Possible explanations are the fact that the Central Switzerland Stroke Center was certified relatively late in 2016 (as the last of the 10 Swiss stroke centers so far) and at that time patient pathways (with transport to surrounding stroke centers) had already been established for this clinical picture – thus, modification of these practices takes some time. From 2016 to 2019, thrombectomies were performed by four physicians, only one of whom was a fully trained neurointerventionalist. The other three physicians were experienced interventional radiologists with training in cerebral thrombectomies but without dedicated neurointerventional training and “neuro-mindset”. For quality improvement reasons, two more fully-trained neurointerventionalists have been recruited since 2019 and the interventional background service was separated into a general radiology background service and a neurointerventional service in early 2022. Since then, thrombectomy numbers have increased to 130 (in 2022), which is not reflected in our analysis, since this data is not yet available from the SSR.

Of the costs of acute treatment, personnel costs account for the largest share (of up to 91%).
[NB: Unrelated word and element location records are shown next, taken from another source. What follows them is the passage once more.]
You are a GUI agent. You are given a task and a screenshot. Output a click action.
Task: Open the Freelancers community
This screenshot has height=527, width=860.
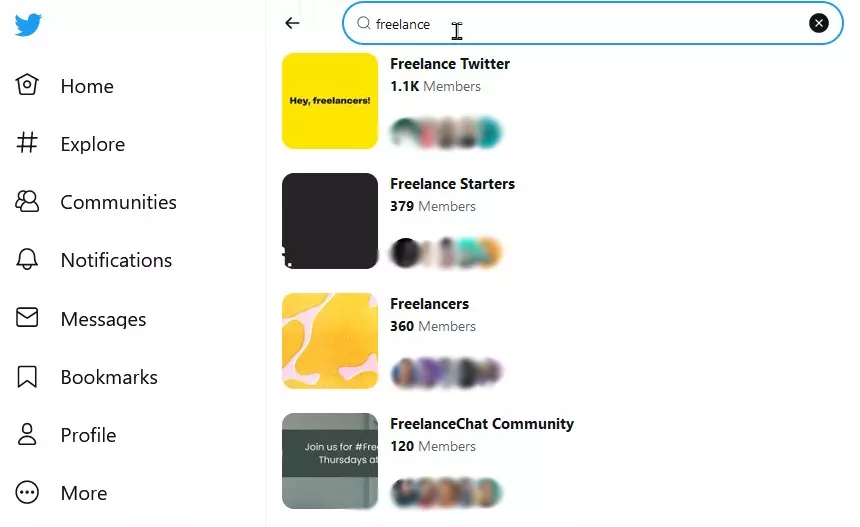(429, 304)
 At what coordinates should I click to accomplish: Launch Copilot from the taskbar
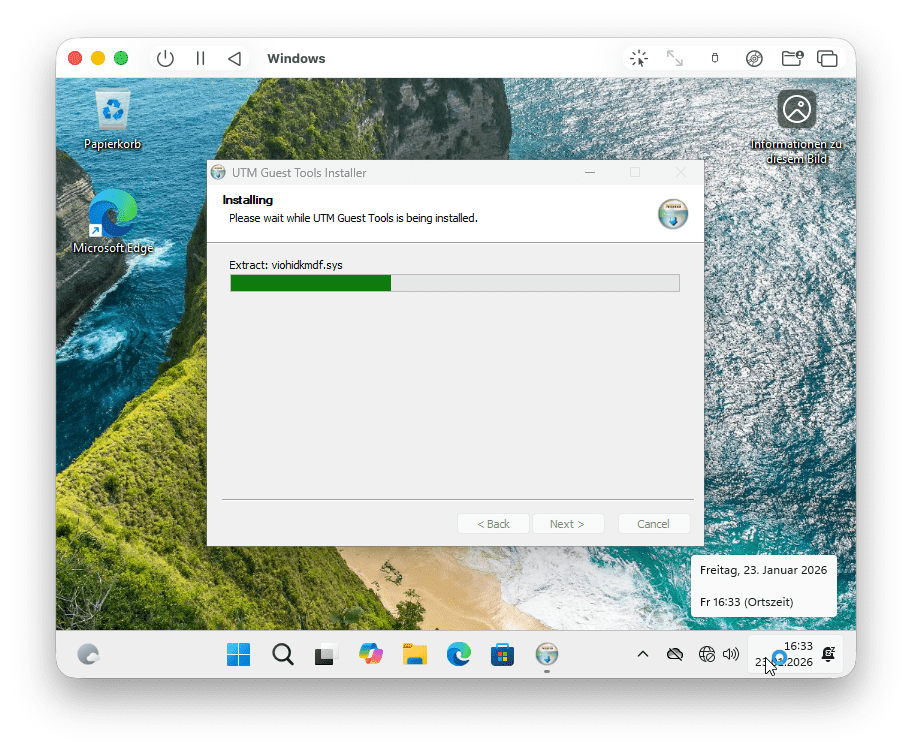pos(371,655)
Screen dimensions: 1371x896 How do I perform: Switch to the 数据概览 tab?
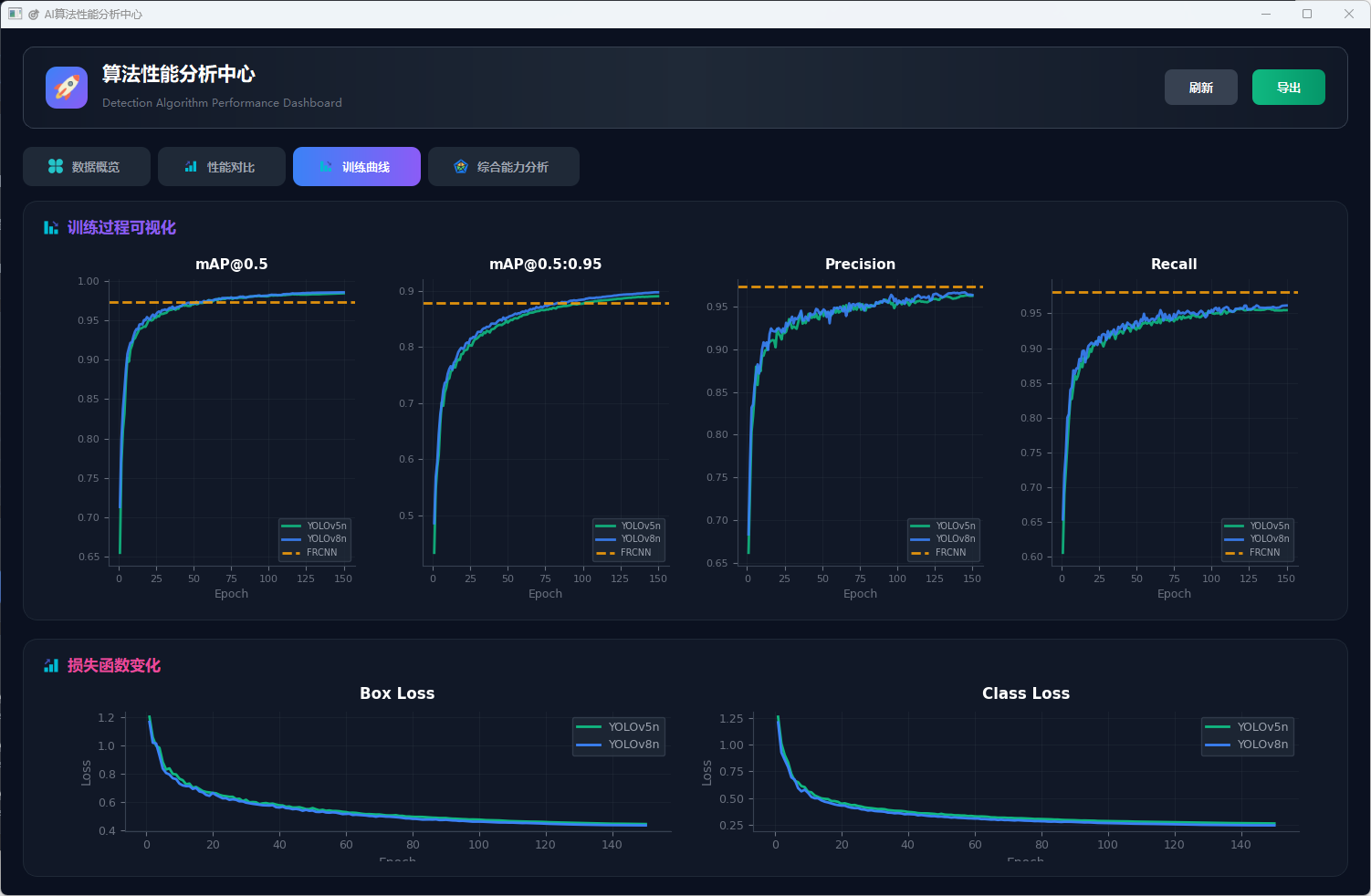click(x=86, y=166)
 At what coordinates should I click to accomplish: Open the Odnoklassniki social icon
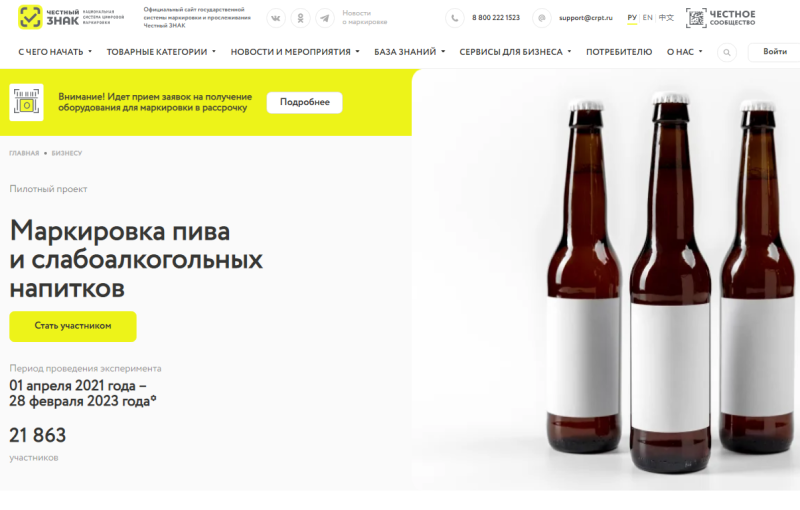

On the one hand, this means that the greatest leverage exists here to save costs of treatment, but our data, as well as published data, show precisely the benefit of specialized treatment for affected patients and the societal costs. This leads to the question as to which conditions have to be fulfilled to optimize the benefit of specialized stroke treatment in terms of medical outcome and costs for health insurances and the general public. The size of the catchment area is certainly an important factor, as only beyond an expected minimum threshold of case numbers can the required reserve services be justified (for example, stroke unit and intensive care unit, 24/7 on-call service of neurology, anesthesia, neurosurgery, vascular surgery, interventional neuroradiology). Consideration of an existing infrastructure (e.g. emergency, intensive care unit, angiography facilities) as well as a culture of cooperation between clinical partners (such as in the context of a neurocenter) is also relevant, as is the distance (and thus transport times of stroke patients) from existing stroke centers. Achieving a minimum number of cases (as already demanded by the HSM in Switzerland with at least 50 MTE cases per year) is certainly reasonable, as are defined criteria on infrastructure, personnel, and processes.

If these factors are taken into account, our data show that it is possible to develop a new stroke center and thereby create a “win–win–win” situation for patients (better care and outcomes), service providers (attractiveness as an employer, cost-covering medical offer, reputation), payers (better care with lower costs), and society (lower costs, less need for care, and loss of work).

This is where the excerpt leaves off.